For the eighth consecutive year, kitchenetta will close its door on Super Bowl Sunday so that its employees can watch the game with family and friends.
"I'm very happy about that," said Domenic D'Angelo, pizza chef at kitchenetta. "The Super Bowl is like a holiday. You got Christmas and then you got the Super Bowl."
Though he has no particular allegiance to either Super Bowl XLVII contender -- San Francisco 49ers or Baltimore Ravens -- D'Angelo said he's excited about having the day off and hosting about 20 people at his house for the game.
D'Angelo, who has worked at kitchenetta for only a year, thought it was a joke when he found out the restaurant closed for the Super Bowl.
"But then I saw the schedule in the back and said 'well, this is great'," D'Angelo said about his first year working there. "When I started the [Arizona] Cardinals were in it, that was awesome."

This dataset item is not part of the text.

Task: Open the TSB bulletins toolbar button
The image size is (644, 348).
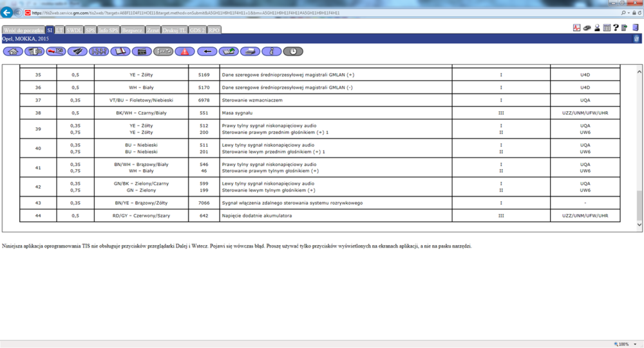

The tradition didn't start because kitchenetta's owner is a big football fan.
"I'm not really too hip on what's going on in the sports world," Vincent Foti said. For instance, with the Miami Heat, he knows that "one guy is from Cleveland," he said, referring to the popular basketball star LeBron James.
In 2006, two years after the restaurant opened, the kitchen's exhaust system broke down and Foti couldn't get anyone to fix it till the following Monday, he said. So he decided to close the restaurant that Sunday.
The next work day "everyone came back and were so joyful not to have to work Super Bowl Sunday I decided not to open on that day anymore," Foti, 52, said.
It's not a "tremendous amount of business" the restaurant will miss out on, with Sunday sales ranging from $7,000 to $10,000, Foti said. The day off is not paid to the hourly-wage employees, but they are happy with the extra time off, he said.
Patrick Michael Buckley, a waiter at the restaurant, said he's been working at kitchenetta since the equipment malfunction several years ago.
"Originally, it was a mistake," said Buckley, 43. "But hey, we'll take that mistake."
Buckley plans to watch the game at his house with his family and about a dozen friends, he said.
"There's nothing like watching it live, especially if you experience it with someone like your son or someone that cares about it to the same extent you care about it," Buckley said.